Task requirements
Within the records below, repeat each line exactly but keep every picture out of the copy.

Stored items
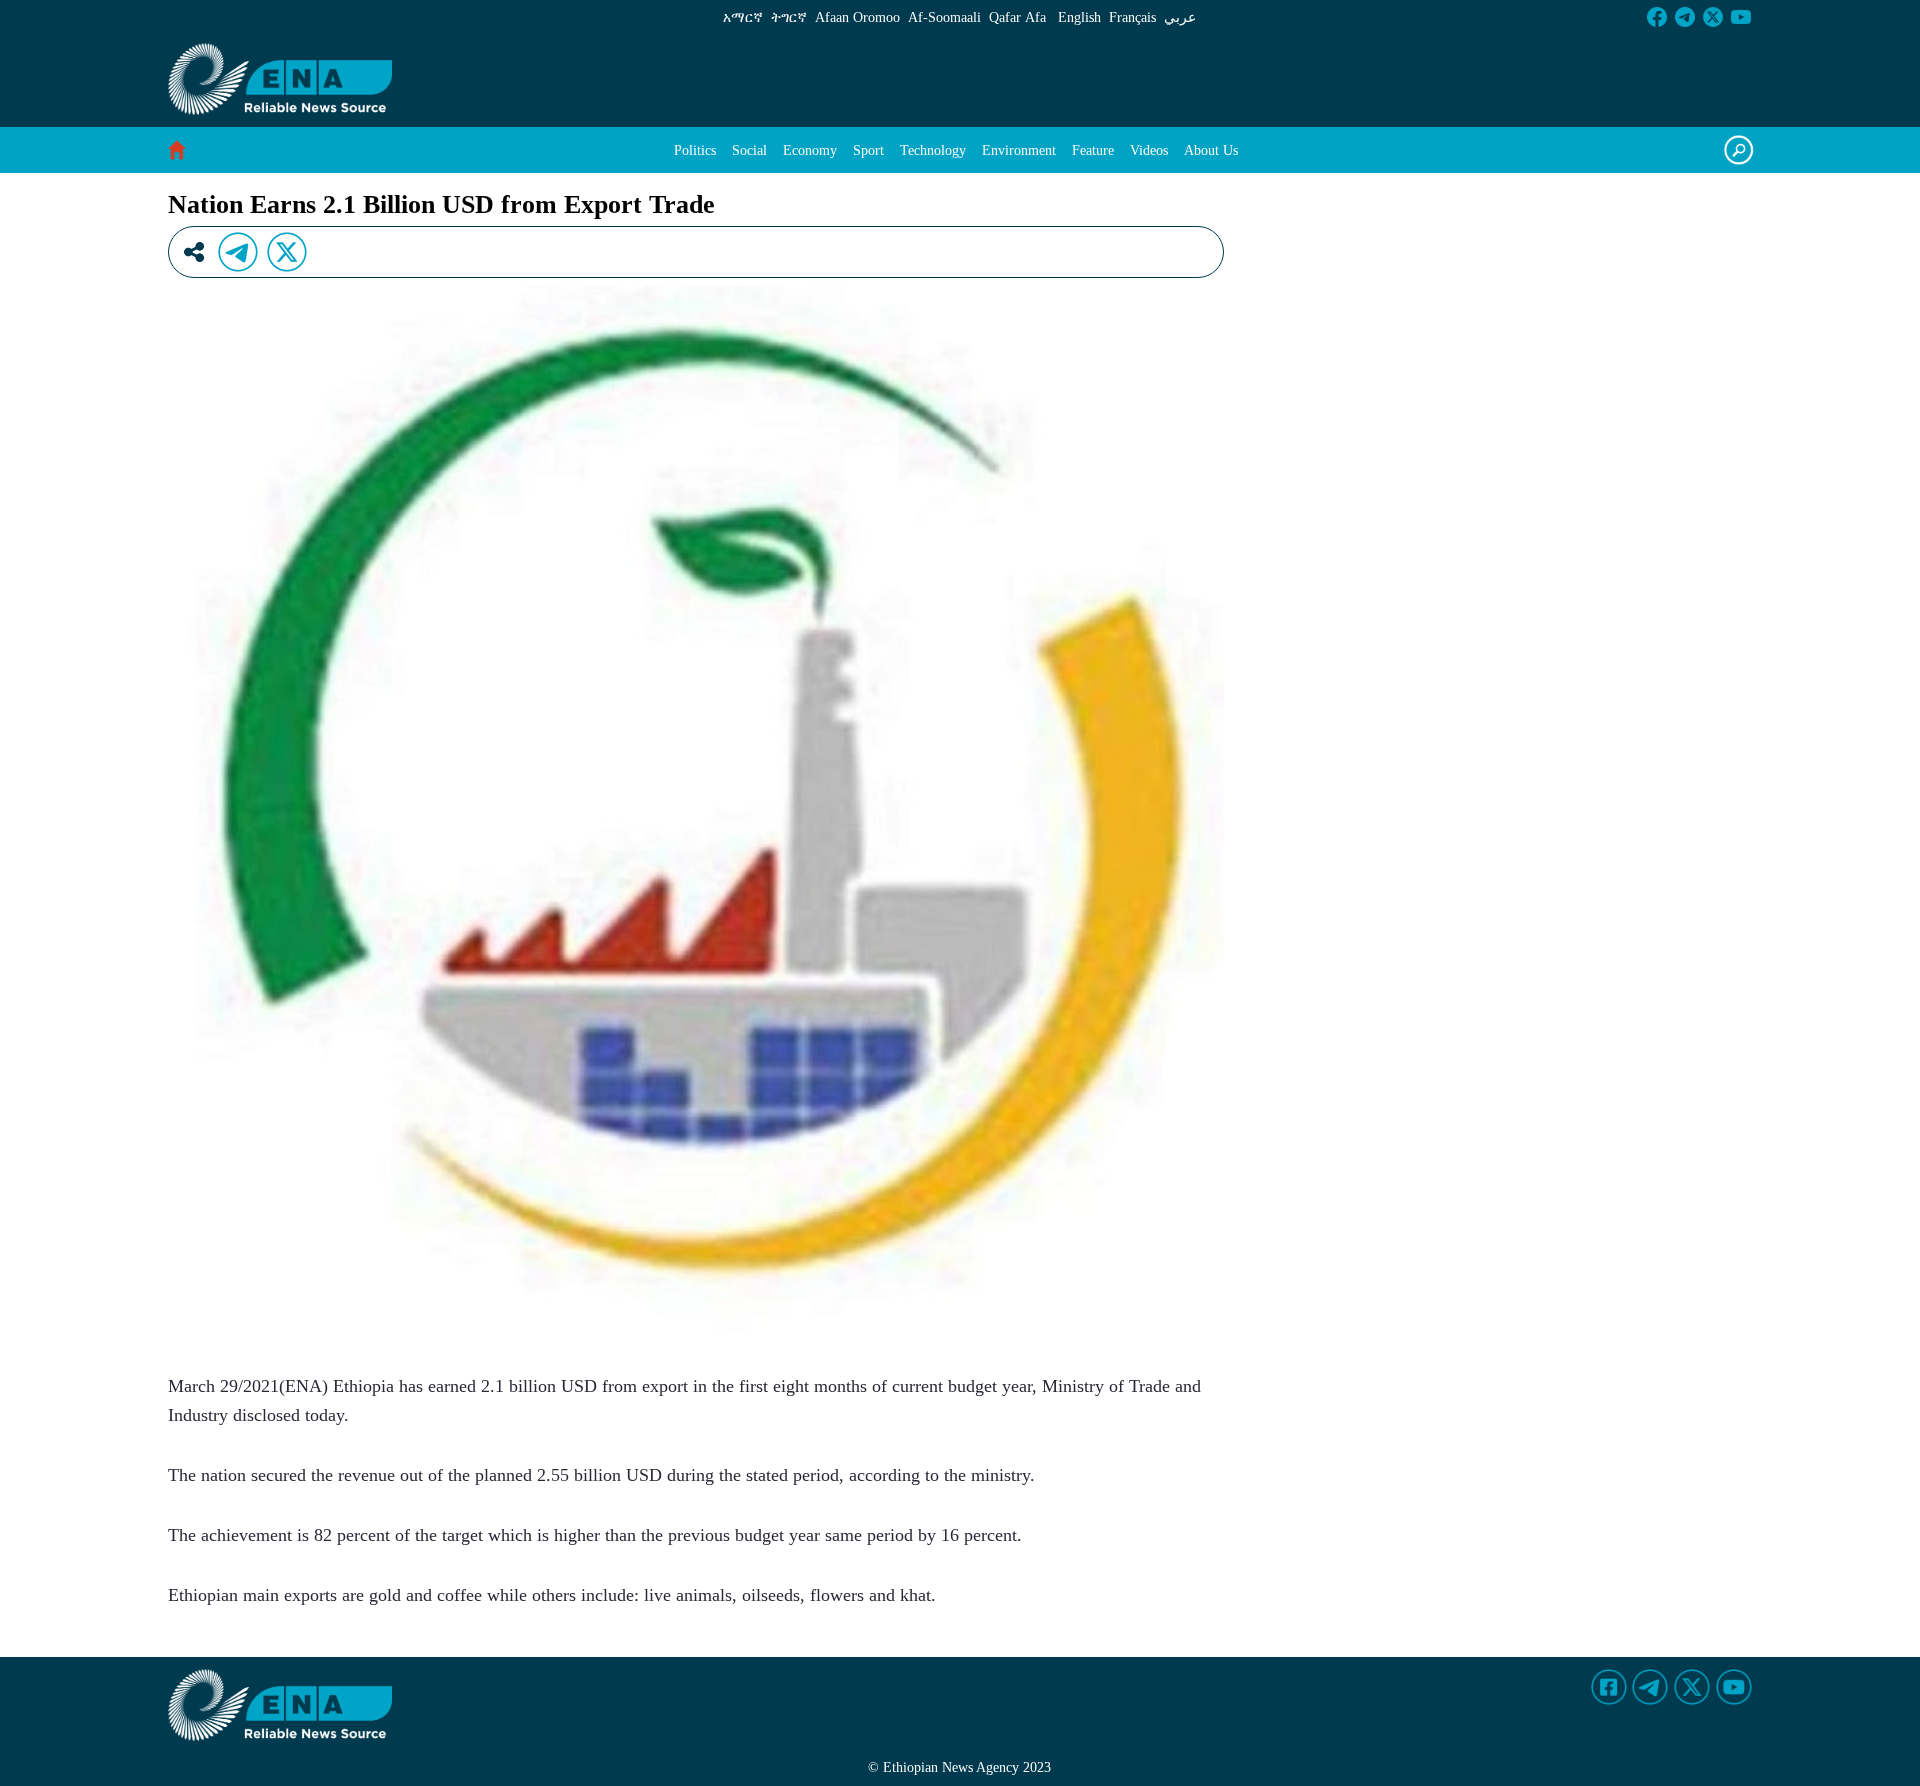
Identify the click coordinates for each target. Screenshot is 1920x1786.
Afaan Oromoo (857, 17)
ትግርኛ (789, 17)
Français (1132, 17)
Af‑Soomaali (944, 17)
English (1079, 17)
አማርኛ (743, 17)
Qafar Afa (1017, 17)
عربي (1180, 17)
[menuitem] (695, 150)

Solution to this task
Identify the click coordinates for each target. Screenshot is 1920x1786.
Afaan Oromoo (857, 17)
ትግርኛ (789, 17)
Français (1132, 17)
Af‑Soomaali (944, 17)
English (1079, 17)
አማርኛ (743, 17)
Qafar Afa (1017, 17)
عربي (1180, 17)
[menuitem] (695, 150)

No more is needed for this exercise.